All Horcrux source code are placed under ~/Projects/horcrux-osdi21.
Horcrux uses Mahimahi, a lightweight tool for recording and replaying HTTP traffic. The version of Mahimahi used in our experiments is already cloned and installed on this VM under ~/Projects/mahimahi.
Horcrux rewriter takes a set of recorded mahimahi directories as input and returns a set of rewritten mahimahi directories for each given page in the input set.
All mahimahi recorded pages used in our experiments are placed in 3 directories inside root directory:
-
kick-the-tires: only one recorded mahimahi directory (
www.netflix.com
) as a "Hello world" type of example. -
more-examples: a set of selected pages to demonstrate Horcrux functionality without spending several hours that it would take to run Horcrux on the whole corpus.
-
all-pages: the complete set of pages considered in our experiments.

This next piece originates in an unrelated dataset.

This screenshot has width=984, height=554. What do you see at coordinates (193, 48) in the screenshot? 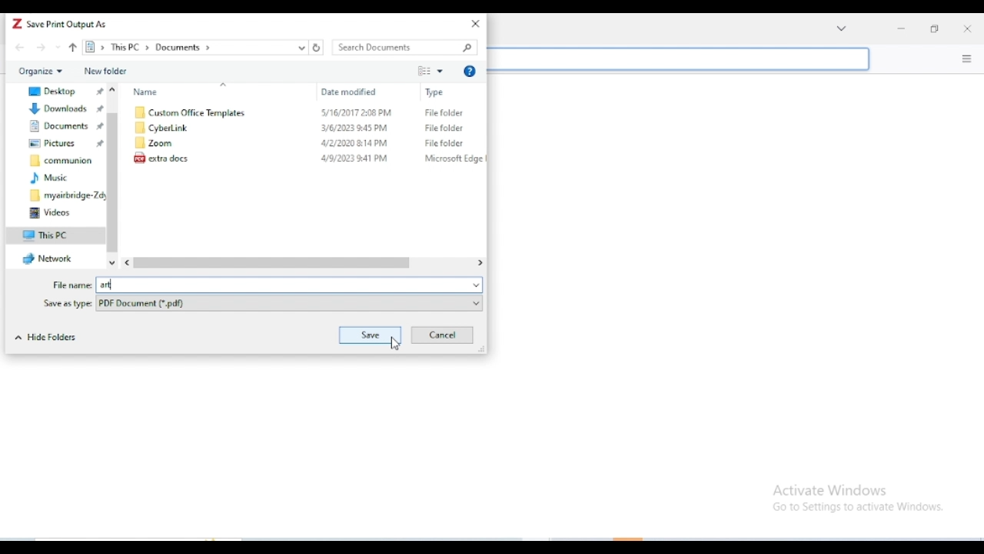
I see `> This PC > Documents >` at bounding box center [193, 48].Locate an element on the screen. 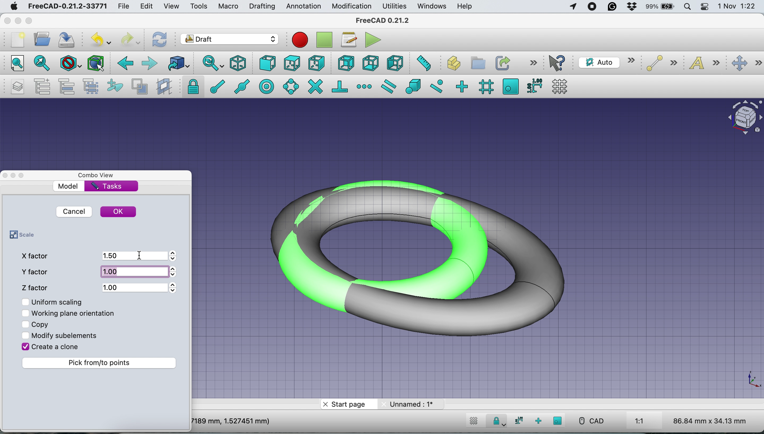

Navigate to Horcrux root directory: cd ~/Projects/horcrux-osdi21
Each time VM is started, run the sudo ./startup.sh
.
If the startup script is not executed as the first step, you might see an error as below when Horcrux is used:
Died on std::runtime_error: mm-webreplay: Please run "sudo sysctl -w net.ipv4.ip_forward=1" to enable IP forwarding.

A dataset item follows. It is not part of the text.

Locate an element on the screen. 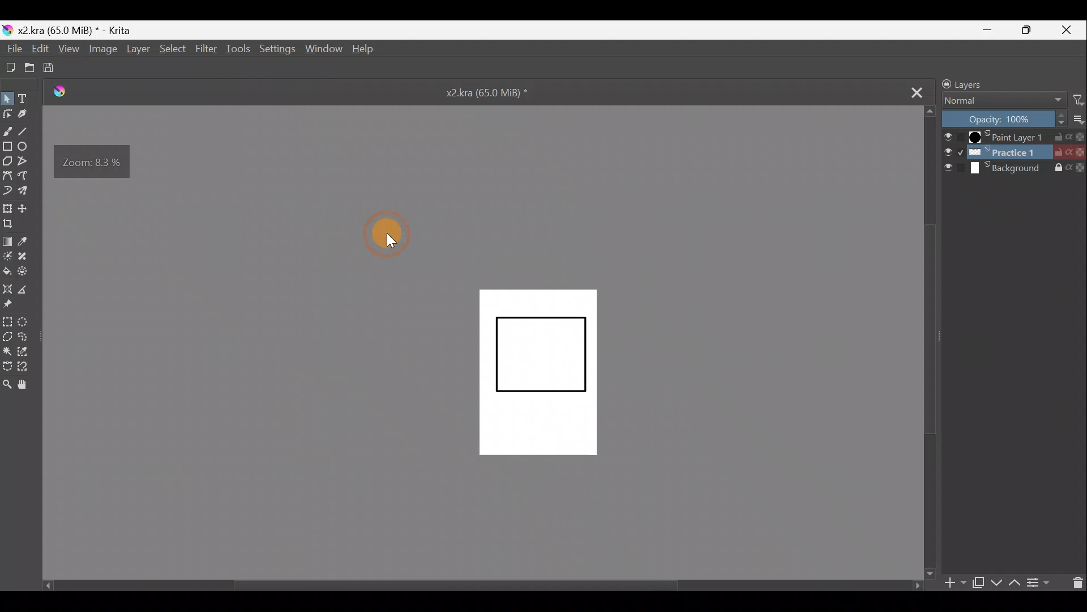 This screenshot has width=1087, height=612. Layers is located at coordinates (990, 83).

The main script to run the server-side operations (as described in section 4.1 of paper) is rewrite_pages.py.
rewrite_pages.py takes two input arguments: 1) an input directory containing the recorded mahimahi dirs (e.g., one of the 3 directories mentioned above). 2) an output directory which will contain rewritten mahimahi dirs.
For example:
$ python3.9 rewrite_pages.py kick-the-tires output
generates an output directory containing a rewritten mahimahi directory named www.netflix.com
. The top-level HTML includes Horcrux dynamic scheduler code. Also, each frame is rewritten to include the function signatures and a call to Horcrux scheduler. Please refer to section 4.2 of the paper for more details.
This step might take up to 5 minutes.
Next, you can use load_a_page.sh script to load a page (i.e., reply its mahimahi directory) in chrome and see the results visually.

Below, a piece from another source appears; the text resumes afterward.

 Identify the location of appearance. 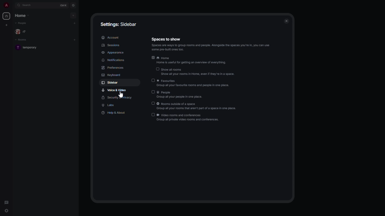
(113, 52).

To load the rewritten page:
$ ./load_a_page.sh output/www.netflix.com
To load the original (recorded) version of the page:
$ ./load_a_page.sh kick-the-tires/www.netflix.com
The script starts a chrome instance, loads the page, and keep the chrome alive until you close it manually. It also prints the page load time in the standard output. If you would like the chrome instance to be killed after the page is loaded, you can remove -a option from the last line of the script.
By comparing the page load times of the recorded page and the rewritten one, you can see that Horcrux improves the page load time among other metrics. However, note that these numbers might be different than our experimental results, since we ran our experiments on actual mobile devices and not desktop VMs.
Once a page is loaded in chrome, it is expected to see the following message:
You are using an unsupported command-line flag: --disable-setuid-sandbox. Stability and security will suffer.
This unsupported flag is not set by us, instead the chrome-launcher sets it by default on Linux platforms. You can ignore the message.
Both rewrite_pages.py and load_a_page.sh scripts are supposed to be executed from the root directory, as they are dependent of other sub-modules and scripts placed next to them.
Similarly you can use rewrite_pages.py to generate rewritten pages for a bigger set of pages:
$ python3.9 rewrite_pages.py more-examples output
This step might take up to 20 minutes.
or
$ python3.9 rewrite_pages.py all-pages output
Note: this step might take more than 12 hours!
Finally, to load all rewritten pages back-to-back, in a headless chrome instance, you can use load_headless.sh script:
./load_headless.sh output
The first argument to load_headless.sh is the parent directory containing the rewritten mahimahi directories. For each page, PLT in printed in the standard output.